> _EXERCISE OBJECTIVE_
Verbatim output required. Print the data in full.

> _GIVEN RECORDS_
Start of Block
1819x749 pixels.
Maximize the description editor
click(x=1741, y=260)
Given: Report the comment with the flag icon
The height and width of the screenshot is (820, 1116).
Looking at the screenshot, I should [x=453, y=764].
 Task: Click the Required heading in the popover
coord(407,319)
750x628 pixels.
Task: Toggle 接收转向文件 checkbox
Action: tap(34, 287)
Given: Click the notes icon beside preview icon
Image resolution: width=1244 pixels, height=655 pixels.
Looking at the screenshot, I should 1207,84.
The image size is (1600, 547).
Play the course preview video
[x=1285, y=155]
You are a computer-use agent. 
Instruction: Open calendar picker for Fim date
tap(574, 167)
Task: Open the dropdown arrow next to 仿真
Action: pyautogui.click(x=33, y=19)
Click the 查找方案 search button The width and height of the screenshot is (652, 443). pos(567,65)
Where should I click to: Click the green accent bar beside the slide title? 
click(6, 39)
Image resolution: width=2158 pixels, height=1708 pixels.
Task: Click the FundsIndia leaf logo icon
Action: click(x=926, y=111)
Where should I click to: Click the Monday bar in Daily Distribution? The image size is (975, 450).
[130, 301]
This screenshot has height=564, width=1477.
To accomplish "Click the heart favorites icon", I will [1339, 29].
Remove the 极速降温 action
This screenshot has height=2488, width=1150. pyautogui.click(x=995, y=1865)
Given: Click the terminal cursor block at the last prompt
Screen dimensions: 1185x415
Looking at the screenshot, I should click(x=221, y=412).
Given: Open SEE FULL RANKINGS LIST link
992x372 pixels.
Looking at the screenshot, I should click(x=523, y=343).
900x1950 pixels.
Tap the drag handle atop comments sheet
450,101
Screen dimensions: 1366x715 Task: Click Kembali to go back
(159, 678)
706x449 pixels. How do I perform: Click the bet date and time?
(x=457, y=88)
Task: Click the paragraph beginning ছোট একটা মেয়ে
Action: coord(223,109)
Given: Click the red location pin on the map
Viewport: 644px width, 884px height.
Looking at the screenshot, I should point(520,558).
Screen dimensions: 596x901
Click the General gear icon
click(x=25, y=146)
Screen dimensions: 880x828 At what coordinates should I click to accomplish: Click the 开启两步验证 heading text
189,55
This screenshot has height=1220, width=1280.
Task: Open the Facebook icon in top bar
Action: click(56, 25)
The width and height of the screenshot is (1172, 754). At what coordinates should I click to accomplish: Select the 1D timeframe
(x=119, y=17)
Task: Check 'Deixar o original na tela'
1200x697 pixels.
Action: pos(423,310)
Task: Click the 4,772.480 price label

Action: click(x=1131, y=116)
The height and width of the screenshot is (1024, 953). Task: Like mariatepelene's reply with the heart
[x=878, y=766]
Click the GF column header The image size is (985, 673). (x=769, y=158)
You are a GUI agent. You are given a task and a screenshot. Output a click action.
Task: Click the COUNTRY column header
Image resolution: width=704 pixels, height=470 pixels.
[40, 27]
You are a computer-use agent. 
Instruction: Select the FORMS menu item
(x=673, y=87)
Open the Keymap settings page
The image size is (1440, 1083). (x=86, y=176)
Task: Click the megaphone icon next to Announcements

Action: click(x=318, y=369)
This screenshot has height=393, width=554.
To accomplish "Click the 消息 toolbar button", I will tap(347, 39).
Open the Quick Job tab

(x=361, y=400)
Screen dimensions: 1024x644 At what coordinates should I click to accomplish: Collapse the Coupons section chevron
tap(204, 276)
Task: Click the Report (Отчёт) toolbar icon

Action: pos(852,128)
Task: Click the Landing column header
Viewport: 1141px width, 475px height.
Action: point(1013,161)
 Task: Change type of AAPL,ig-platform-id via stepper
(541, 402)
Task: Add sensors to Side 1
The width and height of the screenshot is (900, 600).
End of Block
> _OUTPUT OF THE TASK_
1819x749 pixels.
Maximize the description editor
click(x=1741, y=260)
Given: Report the comment with the flag icon
The height and width of the screenshot is (820, 1116).
Looking at the screenshot, I should [x=453, y=764].
 Task: Click the Required heading in the popover
coord(407,319)
750x628 pixels.
Task: Toggle 接收转向文件 checkbox
Action: tap(34, 287)
Given: Click the notes icon beside preview icon
Image resolution: width=1244 pixels, height=655 pixels.
Looking at the screenshot, I should 1207,84.
The image size is (1600, 547).
Play the course preview video
[x=1285, y=155]
You are a computer-use agent. 
Instruction: Open calendar picker for Fim date
tap(574, 167)
Task: Open the dropdown arrow next to 仿真
Action: pyautogui.click(x=33, y=19)
Click the 查找方案 search button The width and height of the screenshot is (652, 443). pos(567,65)
Where should I click to: Click the green accent bar beside the slide title? 
click(6, 39)
Image resolution: width=2158 pixels, height=1708 pixels.
Task: Click the FundsIndia leaf logo icon
Action: click(x=926, y=111)
Where should I click to: Click the Monday bar in Daily Distribution? The image size is (975, 450).
[130, 301]
This screenshot has height=564, width=1477.
To accomplish "Click the heart favorites icon", I will [1339, 29].
Remove the 极速降温 action
This screenshot has height=2488, width=1150. pyautogui.click(x=995, y=1865)
Given: Click the terminal cursor block at the last prompt
Screen dimensions: 1185x415
Looking at the screenshot, I should click(x=221, y=412).
Given: Open SEE FULL RANKINGS LIST link
992x372 pixels.
Looking at the screenshot, I should click(x=523, y=343).
900x1950 pixels.
Tap the drag handle atop comments sheet
450,101
Screen dimensions: 1366x715 Task: Click Kembali to go back
(159, 678)
706x449 pixels. How do I perform: Click the bet date and time?
(x=457, y=88)
Task: Click the paragraph beginning ছোট একটা মেয়ে
Action: coord(223,109)
Given: Click the red location pin on the map
Viewport: 644px width, 884px height.
Looking at the screenshot, I should point(520,558).
Screen dimensions: 596x901
Click the General gear icon
click(x=25, y=146)
Screen dimensions: 880x828 At what coordinates should I click to accomplish: Click the 开启两步验证 heading text
189,55
This screenshot has height=1220, width=1280.
Task: Open the Facebook icon in top bar
Action: click(56, 25)
The width and height of the screenshot is (1172, 754). At what coordinates should I click to accomplish: Select the 1D timeframe
(x=119, y=17)
Task: Check 'Deixar o original na tela'
1200x697 pixels.
Action: pos(423,310)
Task: Click the 4,772.480 price label

Action: click(x=1131, y=116)
The height and width of the screenshot is (1024, 953). Task: Like mariatepelene's reply with the heart
[x=878, y=766]
Click the GF column header The image size is (985, 673). (x=769, y=158)
You are a GUI agent. You are given a task and a screenshot. Output a click action.
Task: Click the COUNTRY column header
Image resolution: width=704 pixels, height=470 pixels.
[40, 27]
You are a computer-use agent. 
Instruction: Select the FORMS menu item
(x=673, y=87)
Open the Keymap settings page
The image size is (1440, 1083). (x=86, y=176)
Task: Click the megaphone icon next to Announcements

Action: click(x=318, y=369)
This screenshot has height=393, width=554.
To accomplish "Click the 消息 toolbar button", I will tap(347, 39).
Open the Quick Job tab

(x=361, y=400)
Screen dimensions: 1024x644 At what coordinates should I click to accomplish: Collapse the Coupons section chevron
tap(204, 276)
Task: Click the Report (Отчёт) toolbar icon

Action: pos(852,128)
Task: Click the Landing column header
Viewport: 1141px width, 475px height.
Action: point(1013,161)
 Task: Change type of AAPL,ig-platform-id via stepper
(541, 402)
Task: Add sensors to Side 1
The width and height of the screenshot is (900, 600).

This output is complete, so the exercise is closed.